Dalam sidang di Mahkamah Militer Luar Biasa, Sjam Kamaruzaman, yang mengaku sebagai pimpinan Biro Chusus PKI bicara banyak tentang gerakan tersebut. Dia mengatakan Gerakan 30 September memang dia rancang dan melibatkan sejumlah prajurit TNI.
Supersemar
Keadaan Jakarta mencekam usai Gerakan 30 September meletus. Selain itu, krisis ekonomi juga menerpa Indonesia. Kekacauan di mana-mana.
Memasuki tahun 1966, mahasiswa menyampaikan Tri Tuntutan Rakyat (Tritura) sejak 21 Februari. Tiga tuntuan itu yakni pembubaran PKI yang dinilai sebagai penyebab tragedi G30S, perombakan Kabinet Dwikora, dan turunkan harga.
Sidang kabinet 100 menteri pada 11 Maret 1966 menjadi rapat terakhir yang dipimpin Soekarno. Baru sebentar sidang dilakukan, Soekarno menyerahkan pimpinan sidang kepada Wakil Perdana Menteri (Waperdam) II Leimana.
Sebab, ajudan Bung Karno Kol Pol Sumirat mendapatkan nota dari Komandan Cakrabirawa Brigjen Sabur. Nota itu meminta agar Bung Karno segera mengamankan diri. Bung Karno kemudian bertolak mengamankan diri ke Istana Bogor menggunakan helikopter.
Saat itu keadaan di Jakarta memanas. Ribuan mahasiswa bergerak ke Istana Merdeka dengan maksud membubarkan sidang 100 menteri.
Sehari sebelumnya, pada 10 Maret, Soeharto mengadakan pertemuan dengan Panglima Kodam (Pangdam) Jaya Mayjen Amir Machmud, Pangdam Jatim Mayjen Basuki Rahmat dan Mayjen M Yusuf.
Soeharto menyatakan bahwa ia siap menerima mandat penuh dari Bung Karno untuk mengatasi kemelut yang dihadapi negara. Termasuk dalam hal ini adalah masalah keamanan dan politik. Ketiga Jenderal itu menyetujui Soeharto.
Beberapa saat setelah sidang 100 kabinet ditutup, Pangdam Jaya Amir Mahmud, Menteri Veteran Brigjen Basuki Rachmat, dan Menteri Perindustrian M. Jusuf menemui Soeharto di rumahnya. Soeharto kemudian menitipkan pesan untuk Bung Karno yang tengah mengungsi di Istana Bogor.

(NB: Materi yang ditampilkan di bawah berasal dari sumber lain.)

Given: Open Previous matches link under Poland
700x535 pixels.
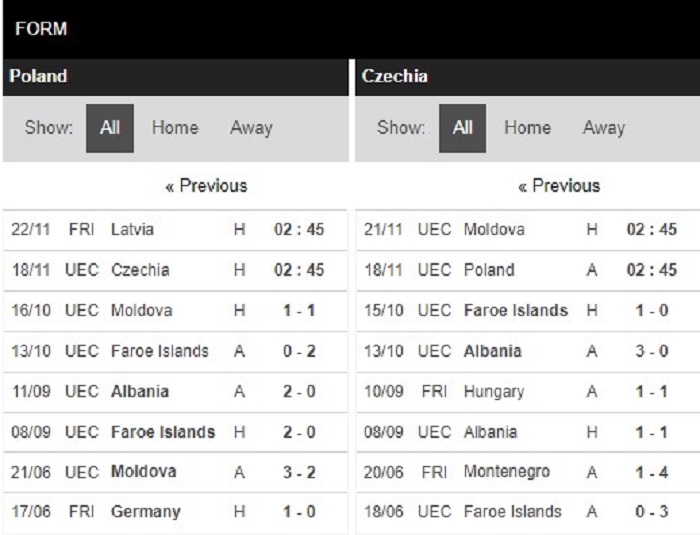Looking at the screenshot, I should pos(206,186).
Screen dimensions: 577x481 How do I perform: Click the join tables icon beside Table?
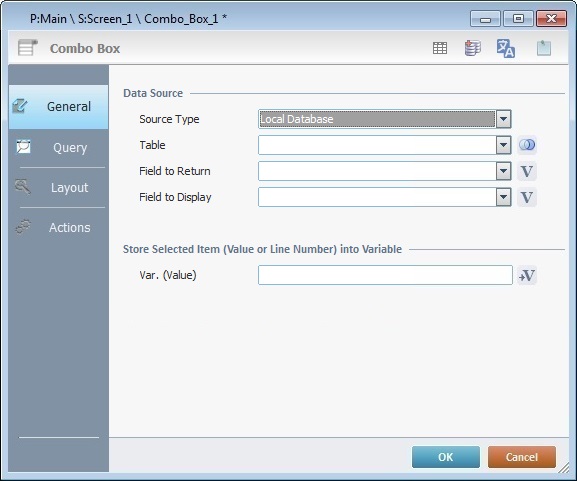(x=527, y=145)
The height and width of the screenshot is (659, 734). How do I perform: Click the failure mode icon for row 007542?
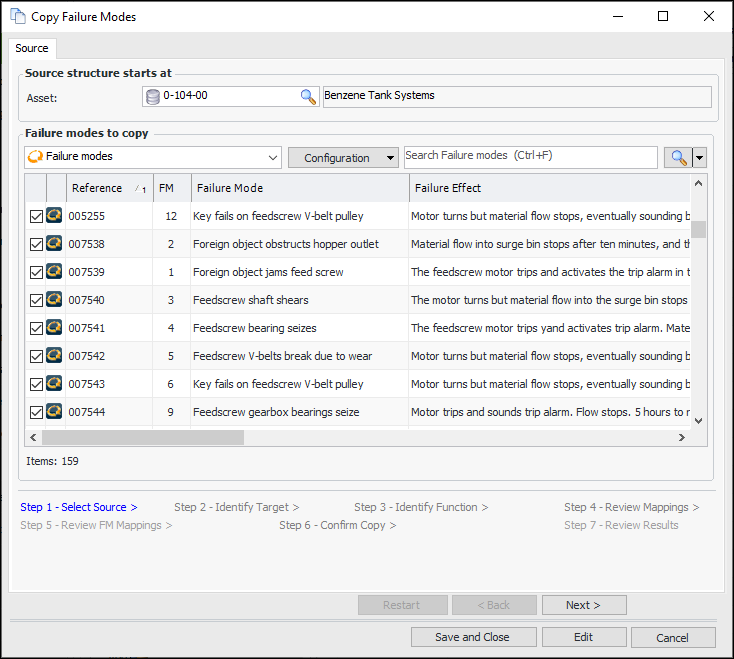click(54, 356)
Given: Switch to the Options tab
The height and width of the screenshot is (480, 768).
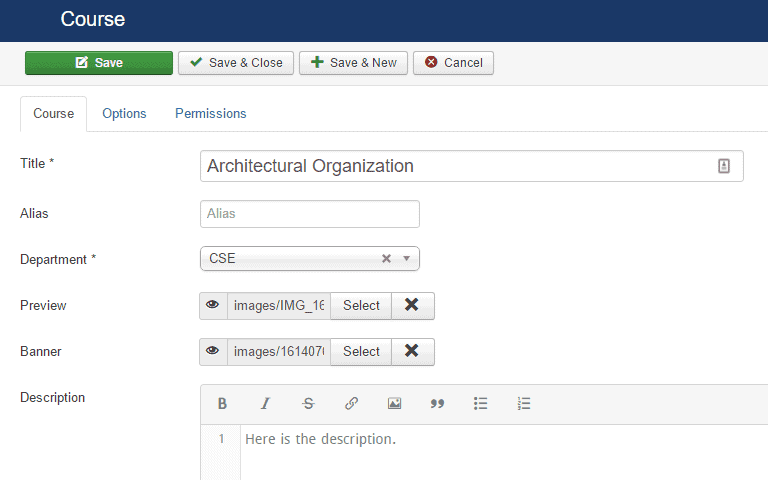Looking at the screenshot, I should click(x=124, y=114).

Mereka kemudian menyambangi Soekarno di Istana Kepresidenan Bogor dan menyampaikan pesan Soeharto. Saat itulah Soekarno disodorkan Supersemar dan diminta untuk menandatangani
Salah seorang pengawal Bung Karno, Wilardjito mengatakan sebenarnya bukan 3, melainkan ada 4 jenderal yang menemui Soekarno. Satu jenderal yang dimaksud yakni M. Panggabean.
Dia mengaku melihat Panggabean menodongkan pistol kepada Soekarno agar lekas menandatangani Supersemar. Kesaksian Wilardjito banyak yang membantah lantaran saat itu masih berpangkat rendah.
Setelah itu, Soekarno menandatangani surat dan menyerahkannya kepada M. Jusuf. Di hari-hari berikutnya, surat dipakai Soeharto untuk menertibkan keamanan atas nama Soekarno.